The strace log shows that systemd-bootchart failed attempting to read /proc/schedstat and then exited:
clock_nanosleep(CLOCK_REALTIME, 0, {tv_sec=0, tv_nsec=32804124}, NULL) = ? ERESTART_RESTARTBLOCK (Interrupted by signal)
--- SIGCONT {si_signo=SIGCONT, si_code=SI_USER, si_pid=1, si_uid=0} ---
restart_syscall(<... resuming interrupted clock_nanosleep ...>) = 0
lseek(4, 0, SEEK_SET) = 0
pread64(5, "nr_free_pages 478087\nnr_zone_ina"..., 4095, 0) = 3531
openat(AT_FDCWD, "/proc/schedstat", O_RDONLY|O_CLOEXEC) = -1 ENOENT (No such file or directory)

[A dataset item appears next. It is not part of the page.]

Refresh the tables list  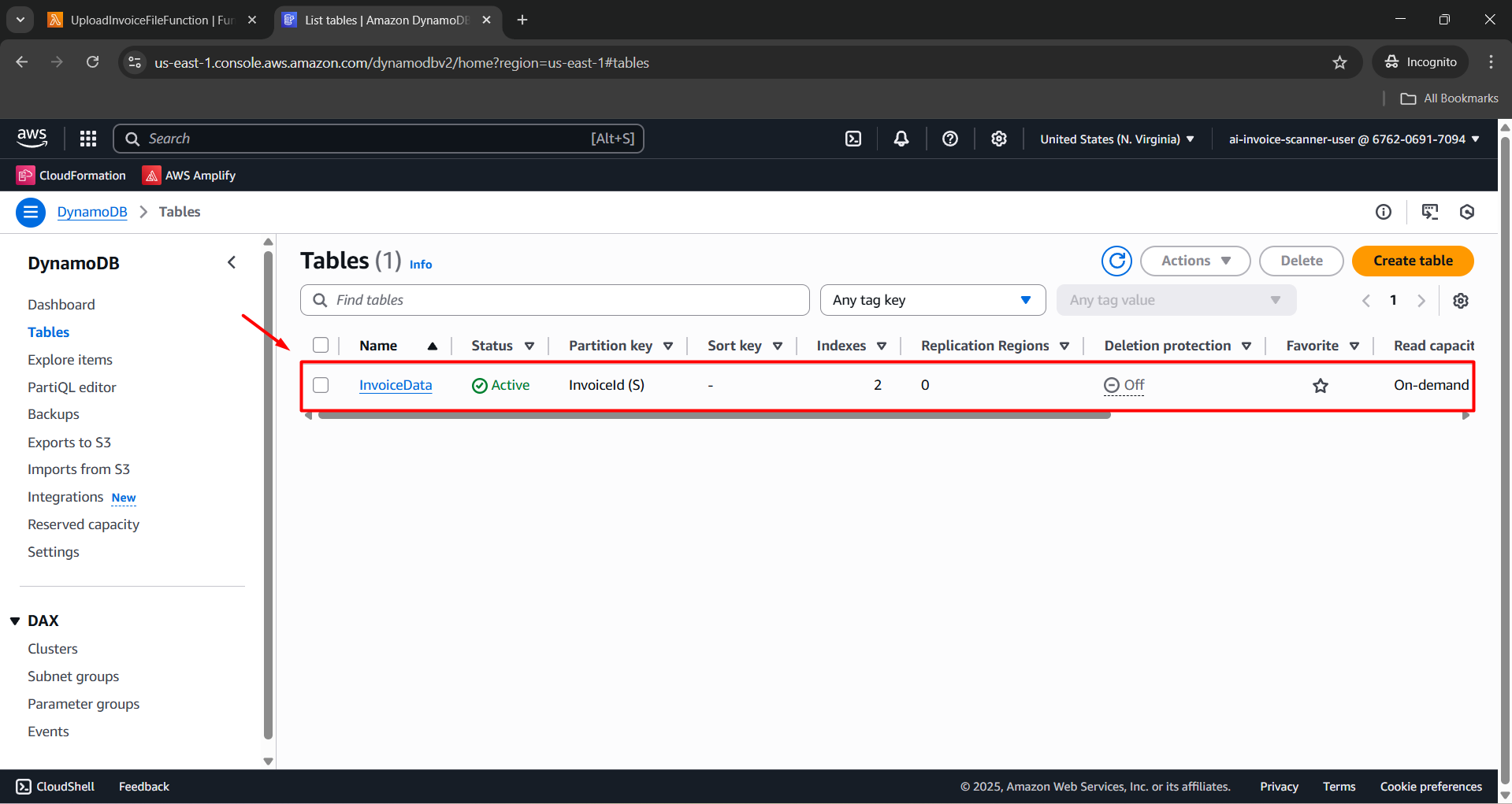[x=1116, y=261]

writev(2, [{iov_base="Unable to read schedstat: No suc"..., iov_len=51}, {iov_base="\n", iov_len=1}], 2) = -1 EIO (Input/output error)
getpid() = 241
close(3) = 0
close(4) = 0
exit_group(1) = ?
+++ exited with 1 +++
You can also reproduce the defect by setting the kernel param rdinit=:
rdinit=/usr/lib/systemd/systemd-bootchart
This certainly wasn't supported.
I think we can, though. I think we might have to rewrite all the proc opening code to open the "correct" proc folder, somehow detect and fallback to the "new" location of proc and instead of opening file by full path, use openat on the existing proc directory fd. It's likely going to be a little messy because for each process, we will be opening files relative to the proc folder.
That's assuming that it actually works and the fd for /proc remains accessible after the switchroot.
We have a patch that works the way you suggest; i.e. rather than use an absolute path, it holds a file descriptor to the original /proc (pre-switch-root) and then opens relative to that fd.
It seems to work.
I will test it a bit more and then open a PR.